## [Dataset records]

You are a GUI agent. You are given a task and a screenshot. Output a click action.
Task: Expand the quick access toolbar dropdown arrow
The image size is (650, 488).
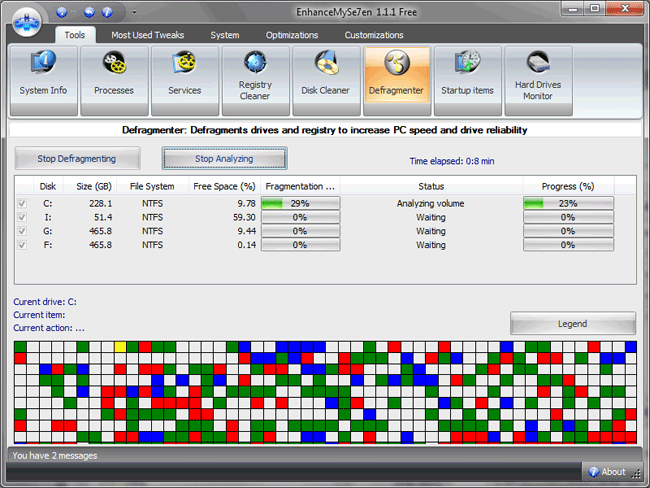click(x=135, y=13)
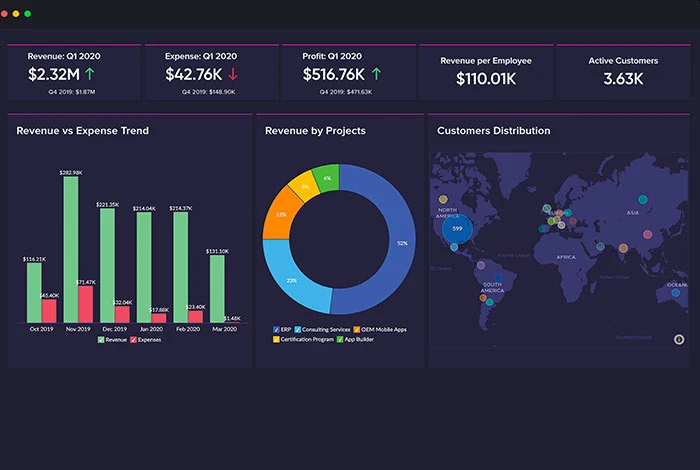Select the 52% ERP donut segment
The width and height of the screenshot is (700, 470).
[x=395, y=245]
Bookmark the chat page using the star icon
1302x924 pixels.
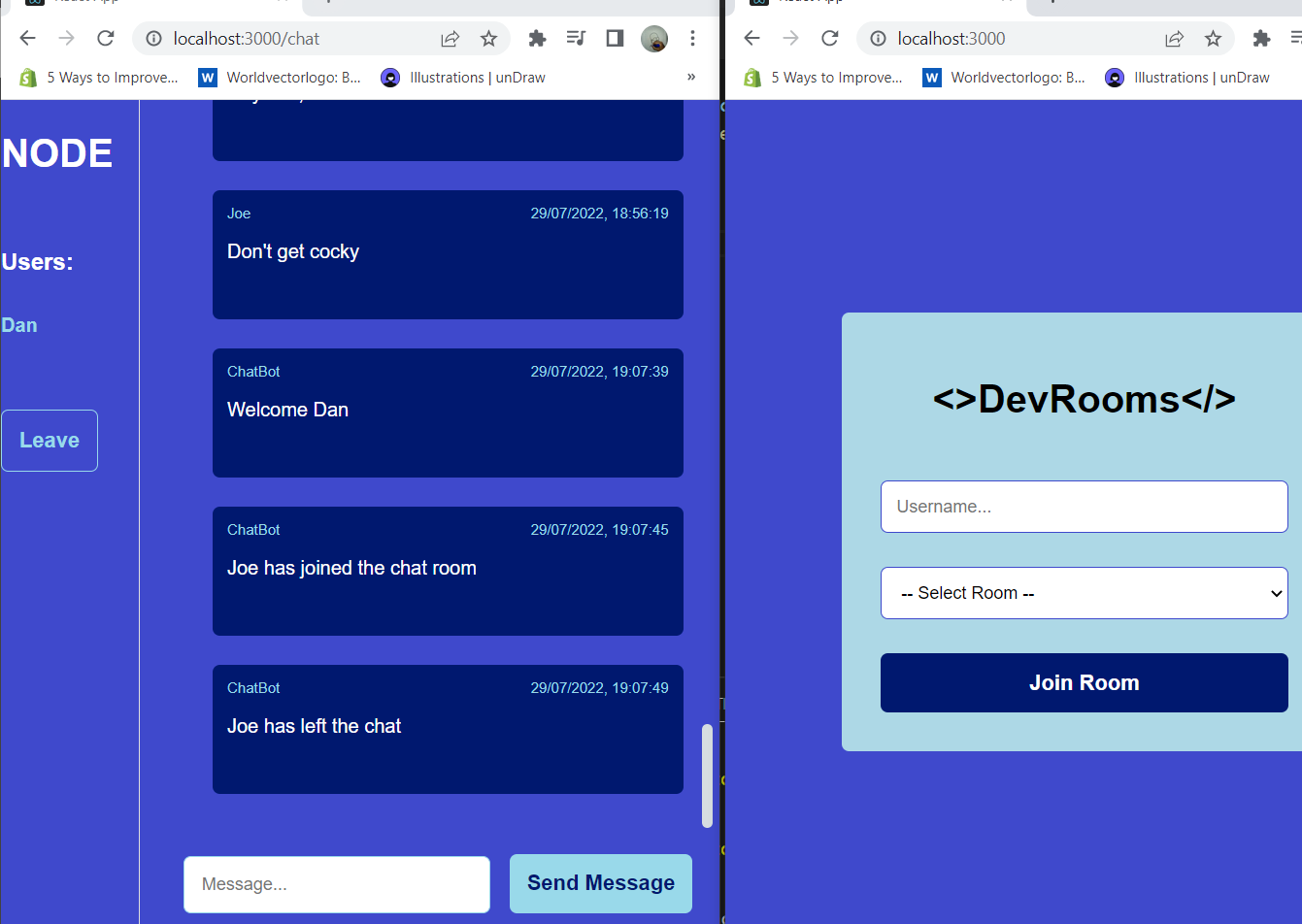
...
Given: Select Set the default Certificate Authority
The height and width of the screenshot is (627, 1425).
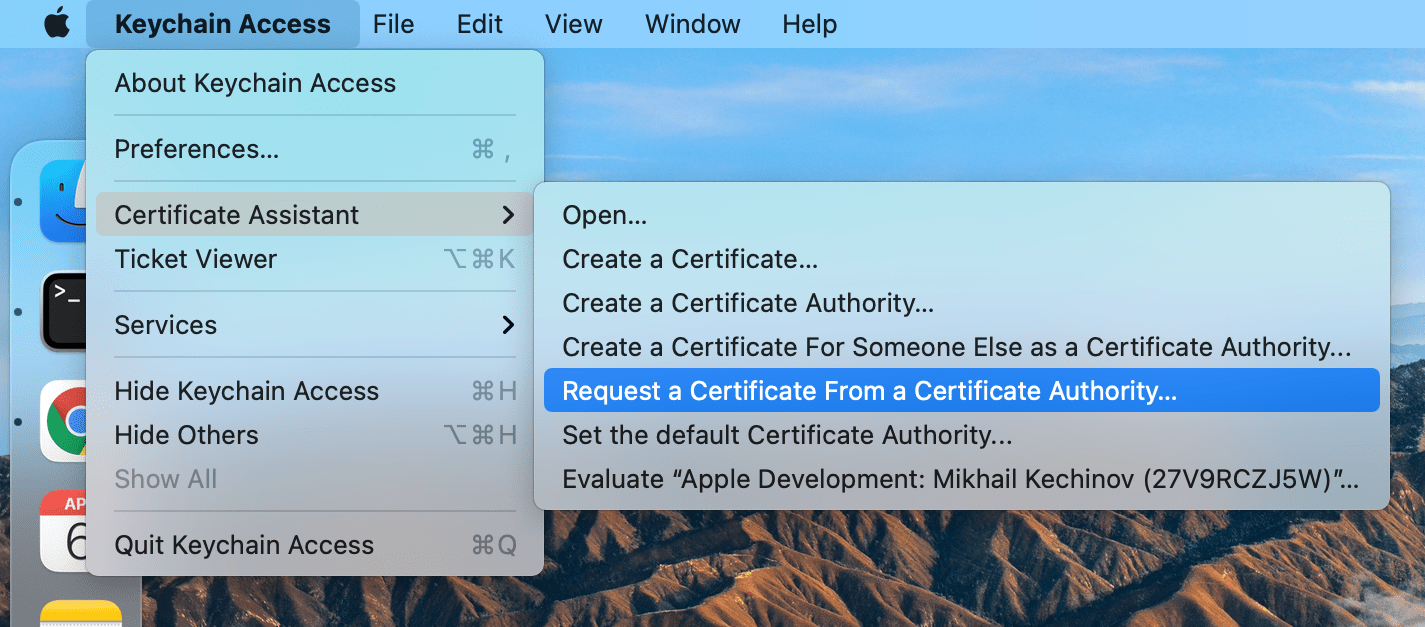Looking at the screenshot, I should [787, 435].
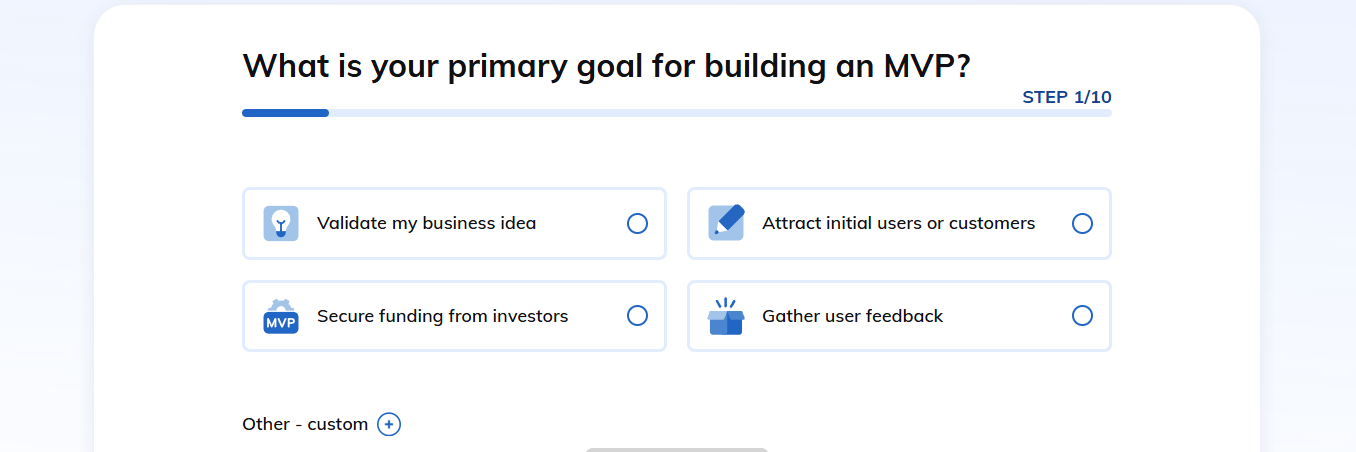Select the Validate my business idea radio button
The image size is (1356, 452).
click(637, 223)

## [Aim of the exercise]
Copy the lines above between the one holding "You are a GUI" and the one holding "1302x924 pixels.", inclusive. Drop the pictures.

## [Solved exercise]
You are a GUI agent. You are given a task and a screenshot. Output a click action.
Task: Expand the quick access toolbar dropdown arrow
The image size is (650, 488).
click(x=135, y=13)
Select the 52% ERP donut segment
The width and height of the screenshot is (700, 470).
[x=395, y=245]
Bookmark the chat page using the star icon
1302x924 pixels.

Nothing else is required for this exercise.